Wednesday, 2 November 2011

Use PowerShell to check for illegal characters before uploading multiple files into SharePoint

If you have done any sort of bulk file uploading into SharePoint, you will be aware of issues with file names containing illegal characters. These files can disrupt the uploading process, potentially causing many hours of frustrating and time consuming tasks examining and repairing file names.

Files and folders are blocked by SharePoint during the uploading process for the following reasons:

  • They contain the following characters: & { } ~ # % (there are other illegal characters too, but as they are also blocked from use in Windows Explorer, it is assumed you will not have files named with these characters in your file system – if you do, you can adapt the script accordingly)
  • They are 128 characters in length or over
  • They start with a period character
  • They end with a period character
  • They contain consecutive period characters

There is further information available on this criteria here: http://www.thesug.org/mossasaurus/Wiki%20Pages/SharePoint%20Invalid%20Characters.aspx.

The PowerShell script in this article allows you to scan an entire folder structure, including subfolders, and report on all files and folders containing one or more of the conditions listed above. There are also options within the script to automatically rename illegal characters in file names with something acceptable to SharePoint – for example, renaming the & symbol with the word ‘and’.

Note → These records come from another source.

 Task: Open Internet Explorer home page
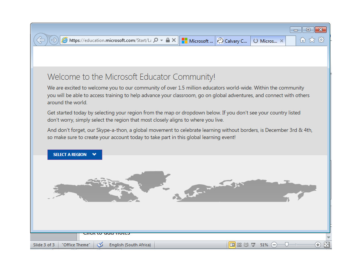point(303,40)
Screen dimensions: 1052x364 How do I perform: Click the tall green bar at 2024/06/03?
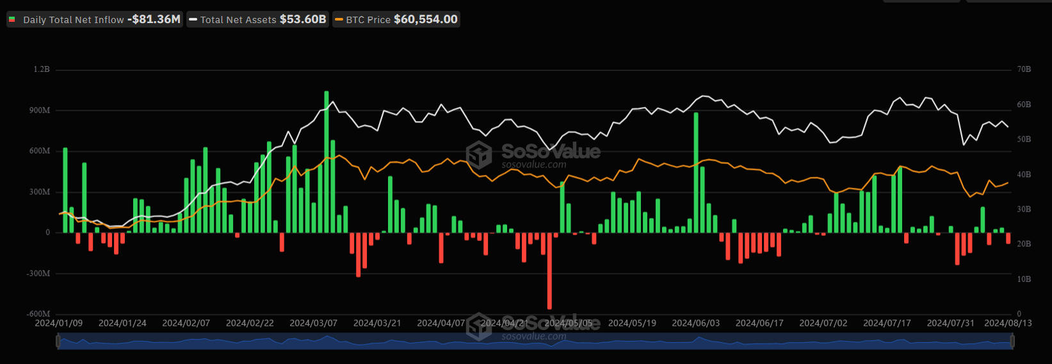(696, 173)
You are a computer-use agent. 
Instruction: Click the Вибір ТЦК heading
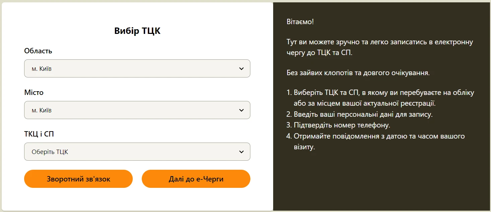click(x=137, y=31)
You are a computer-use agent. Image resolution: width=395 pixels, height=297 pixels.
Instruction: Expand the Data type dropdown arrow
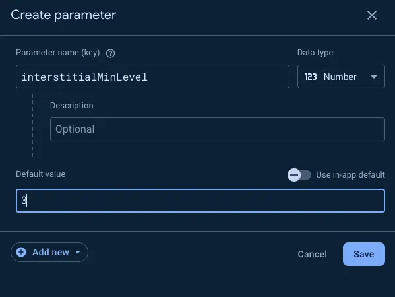click(x=374, y=77)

To use the script, first load the following function in a PowerShell console. Note that loading the function will not actually do anything until you call it later from the command line:

function Check-IllegalCharacters ($Path, [switch]$Fix, [switch]$Verbose)
{
    Write-Host Checking files in $Path, please wait...
    #Get all files and folders under the path specified
    $items = Get-ChildItem -Path $Path -Recurse
    foreach ($item in $items)
    {
        #Check if the item is a file or a folder
        if ($item.PSIsContainer) { $type = "Folder" }
        else { $type = "File" }
       
        #Report item has been found if verbose mode is selected
        if ($Verbose) { Write-Host Found a $type called $item.FullName }
       
        #Check if item name is 128 characters or more in length
        if ($item.Name.Length -gt 127)
        {
            Write-Host $type $item.Name is 128 characters or over and will need to be truncated -ForegroundColor Red
        }
        else
        {
            #Got this from
http://powershell.com/cs/blogs/tips/archive/2011/05/20/finding-multiple-regex-matches.aspx
            $illegalChars = '[&{}~#%]'
            filter Matches($illegalChars)
            {
                $item.Name | Select-String -AllMatches $illegalChars |
                Select-Object -ExpandProperty Matches
                Select-Object -ExpandProperty Values
            }
           
            #Replace illegal characters with legal characters where found
            $newFileName = $item.Name
            Matches $illegalChars | ForEach-Object {
                Write-Host $type $item.FullName has the illegal character $_.Value -ForegroundColor Red
                #These characters may be used on the file system but not SharePoint
                if ($_.Value -match "&") { $newFileName = ($newFileName -replace "&", "and") }
                if ($_.Value -match "{") { $newFileName = ($newFileName -replace "{", "(") }
                if ($_.Value -match "}") { $newFileName = ($newFileName -replace "}", ")") }
                if ($_.Value -match "~") { $newFileName = ($newFileName -replace "~", "-") }
                if ($_.Value -match "#") { $newFileName = ($newFileName -replace "#", "") }
                if ($_.Value -match "%") { $newFileName = ($newFileName -replace "%", "") }
            }
           
            #Check for start, end and double periods
            if ($newFileName.StartsWith(".")) { Write-Host $type $item.FullName starts with a period -ForegroundColor red }
            while ($newFileName.StartsWith(".")) { $newFileName = $newFileName.TrimStart(".") }
            if ($newFileName.EndsWith(".")) { Write-Host $type $item.FullName ends with a period -ForegroundColor Red }
            while ($newFileName.EndsWith("."))   { $newFileName = $newFileName.TrimEnd(".") }
            if ($newFileName.Contains("..")) { Write-Host $type $item.FullName contains double periods -ForegroundColor red }
            while ($newFileName.Contains(".."))  { $newFileName = $newFileName.Replace("..", ".") }
           
            #Fix file and folder names if found and the Fix switch is specified
            if (($newFileName -ne $item.Name) -and ($Fix))
            {
                Rename-Item $item.FullName -NewName ($newFileName)
                Write-Host $type $item.Name has been changed to $newFileName -ForegroundColor Blue
            }
        }
    }
}

As commented in the script, note that I have used a code snippet on the PowerShell.com blog here to find multiple regular expression matches in the file and folder names.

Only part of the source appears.